* Activity *
Each line below must be set down exactly; omit any image you find.

* Recorded data *

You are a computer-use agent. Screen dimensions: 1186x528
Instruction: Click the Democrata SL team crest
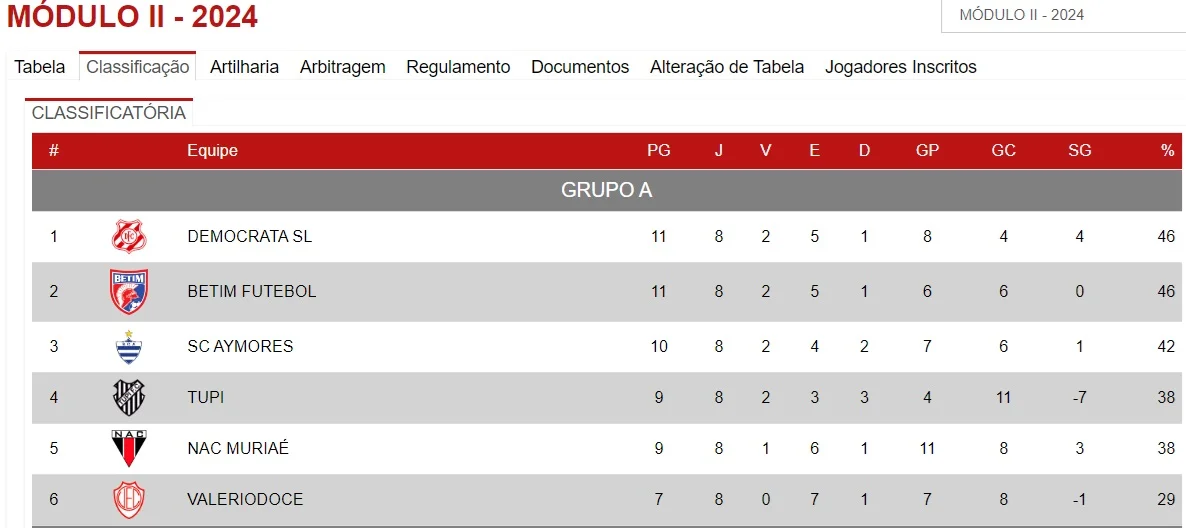coord(129,237)
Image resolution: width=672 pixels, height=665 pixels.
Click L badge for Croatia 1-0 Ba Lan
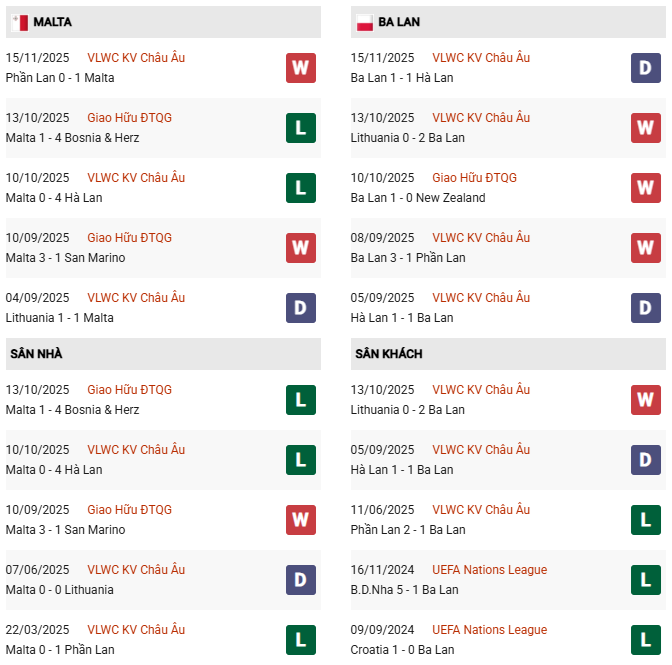click(646, 640)
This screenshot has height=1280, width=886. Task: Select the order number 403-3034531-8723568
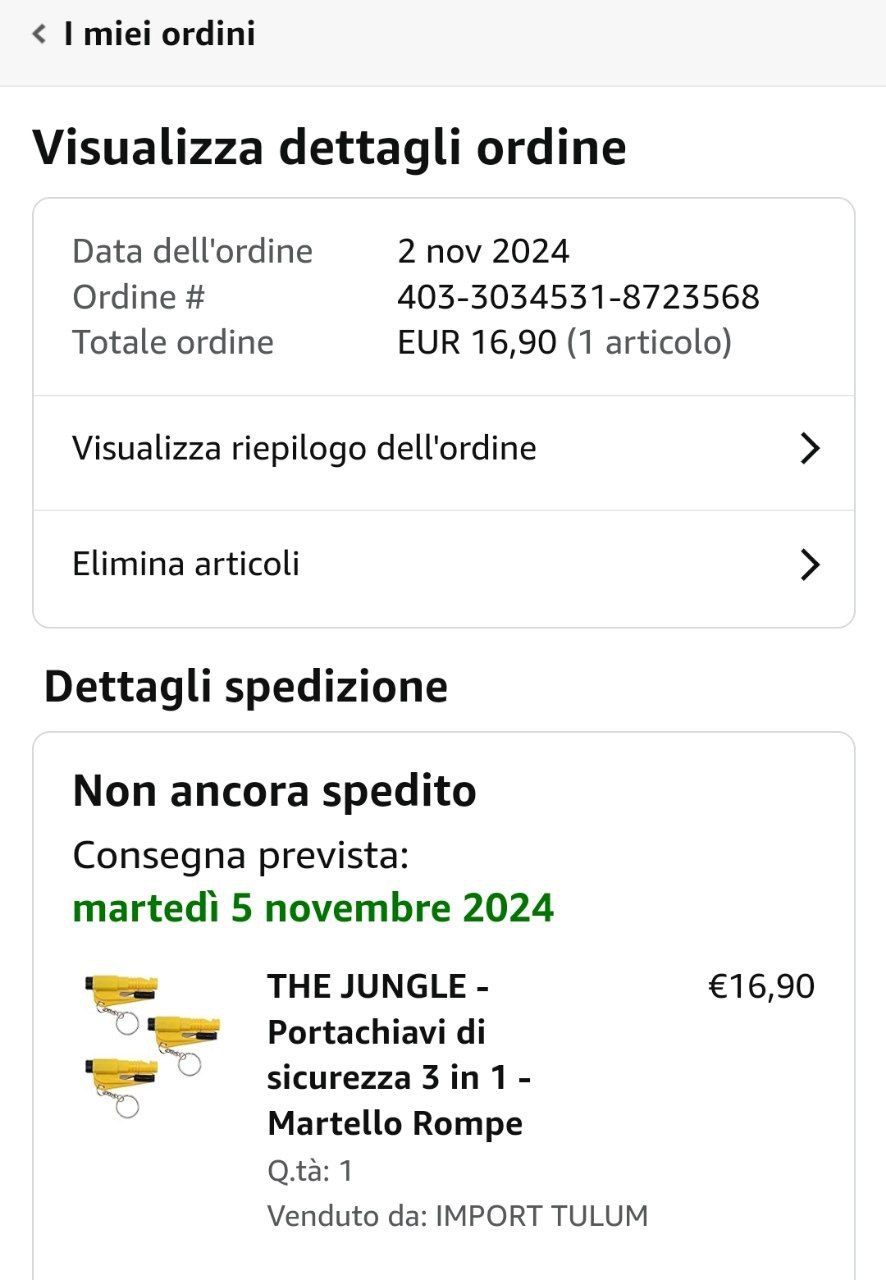578,297
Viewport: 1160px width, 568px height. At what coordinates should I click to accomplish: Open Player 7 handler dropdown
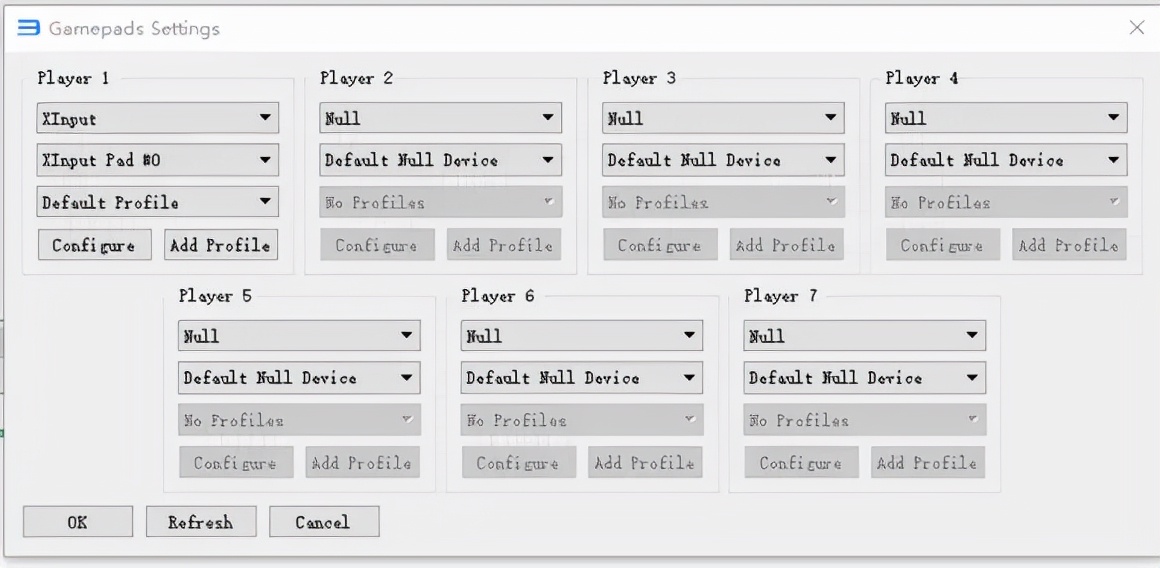(x=865, y=336)
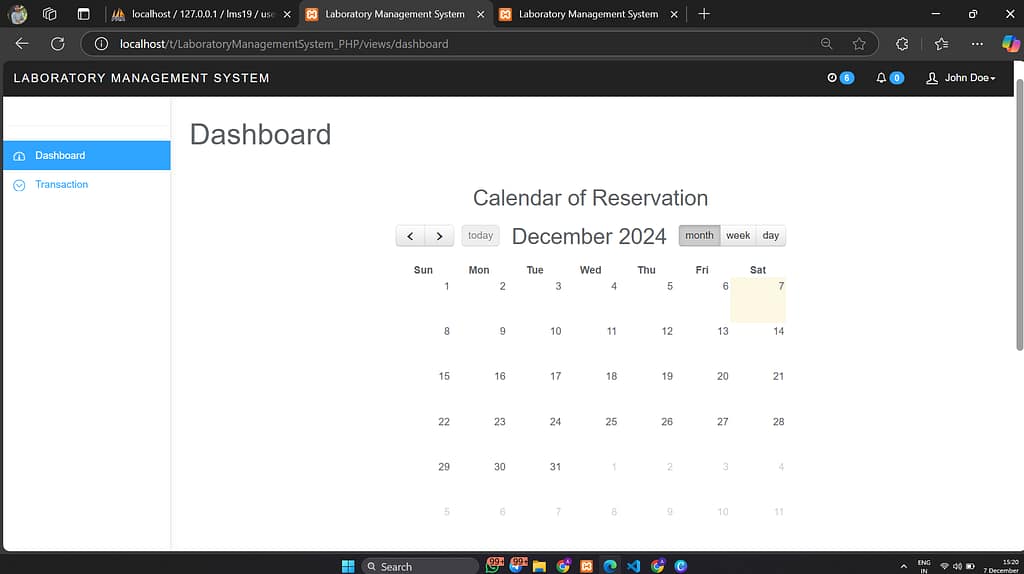This screenshot has width=1024, height=574.
Task: Switch the calendar to day view
Action: [770, 236]
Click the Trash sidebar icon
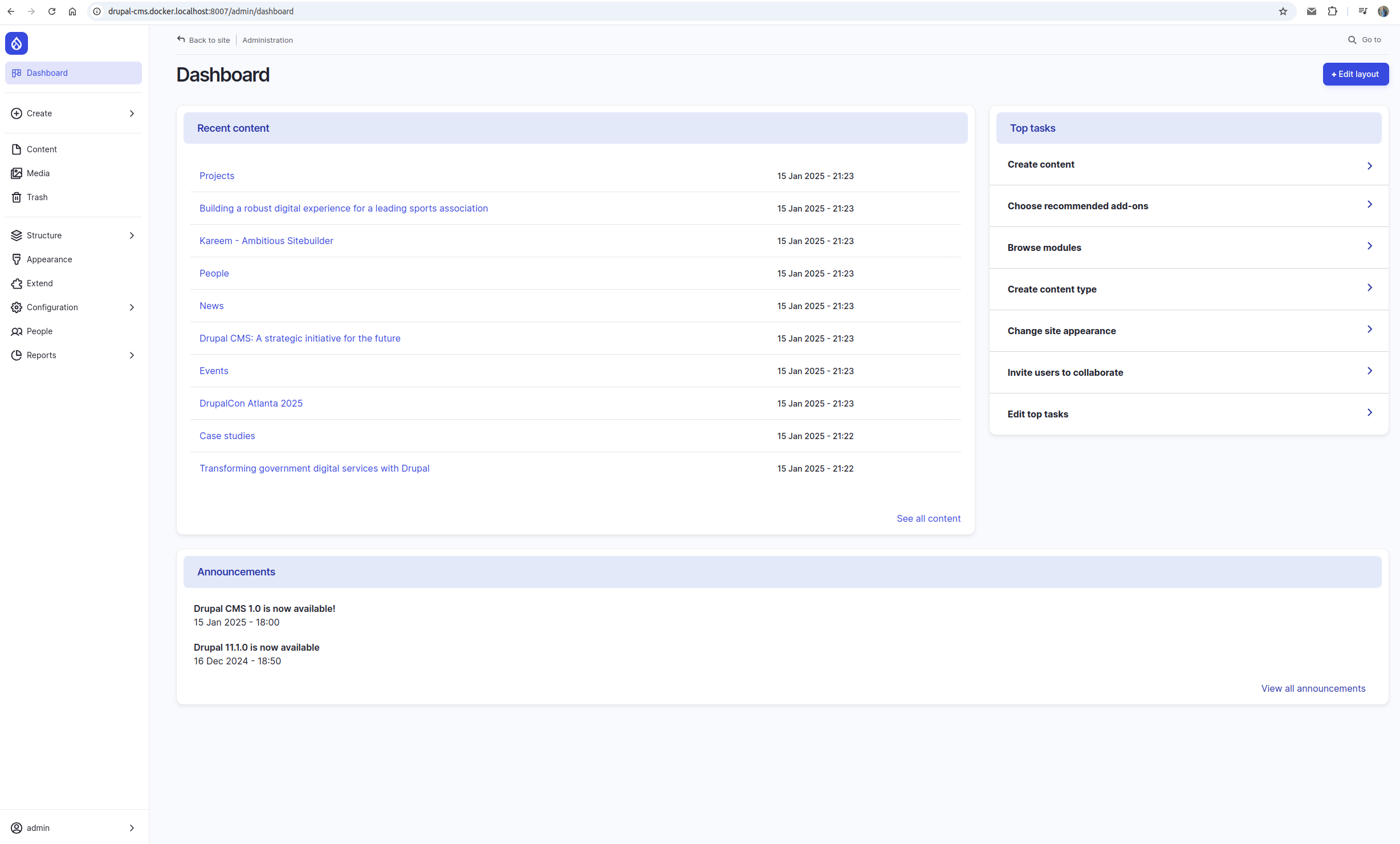This screenshot has width=1400, height=844. [x=16, y=197]
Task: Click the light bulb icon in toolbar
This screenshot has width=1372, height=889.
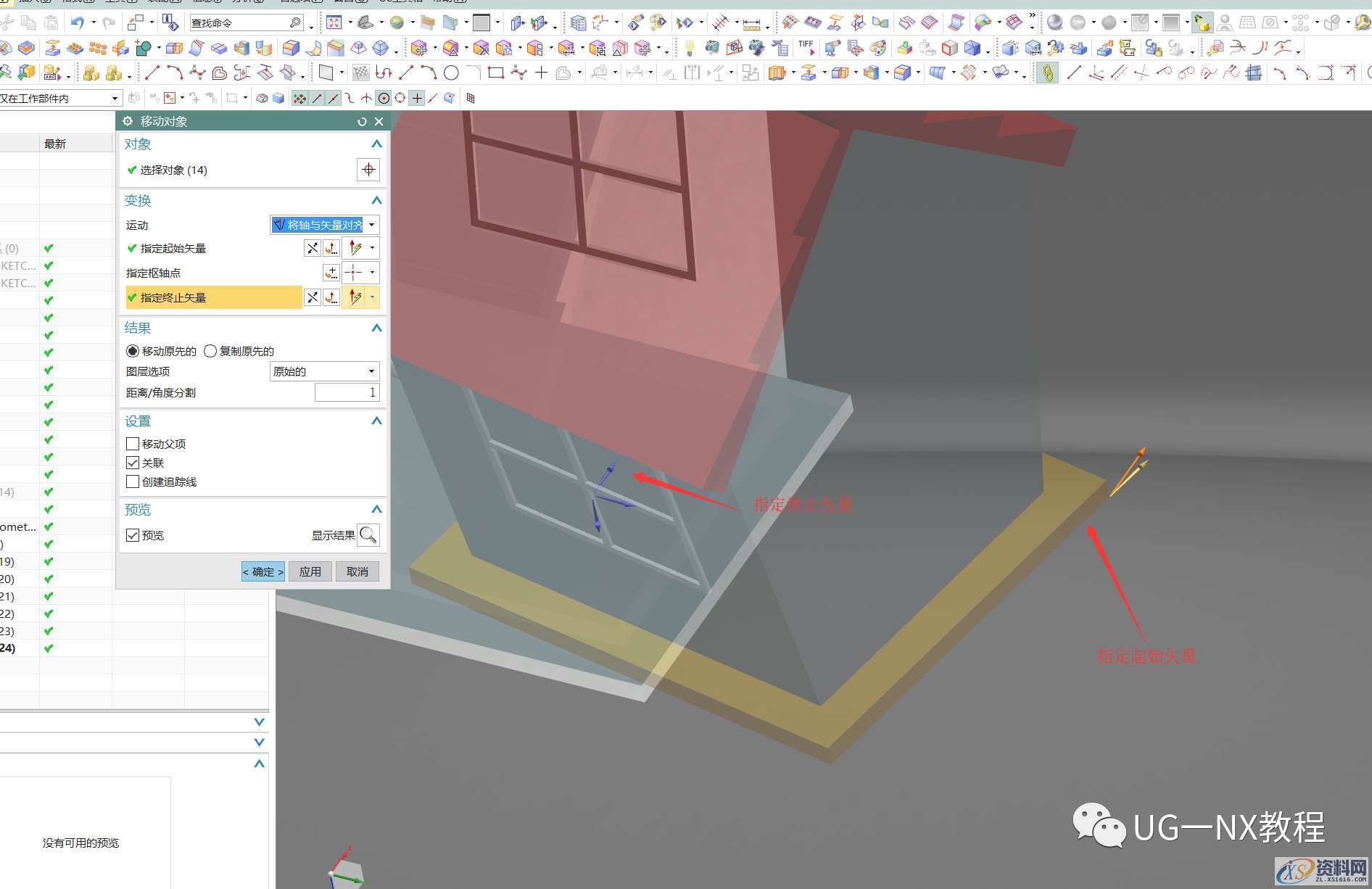Action: tap(689, 49)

* Answer to the exercise *
You are a computer-use agent. Screen dimensions: 1186x528
Instruction: Click the Democrata SL team crest
coord(129,237)
Image resolution: width=672 pixels, height=665 pixels.
Click L badge for Croatia 1-0 Ba Lan
click(646, 640)
This screenshot has height=1280, width=886. Task: Select the order number 403-3034531-8723568
578,297
Viewport: 1160px width, 568px height. At what coordinates should I click to accomplish: Open Player 7 handler dropdown
(x=865, y=336)
This screenshot has width=1024, height=574.
Task: Switch the calendar to day view
Action: [770, 236]
Click the Trash sidebar icon
This screenshot has width=1400, height=844. [x=16, y=197]
Task: Click the light bulb icon in toolbar
This screenshot has width=1372, height=889.
Action: tap(689, 49)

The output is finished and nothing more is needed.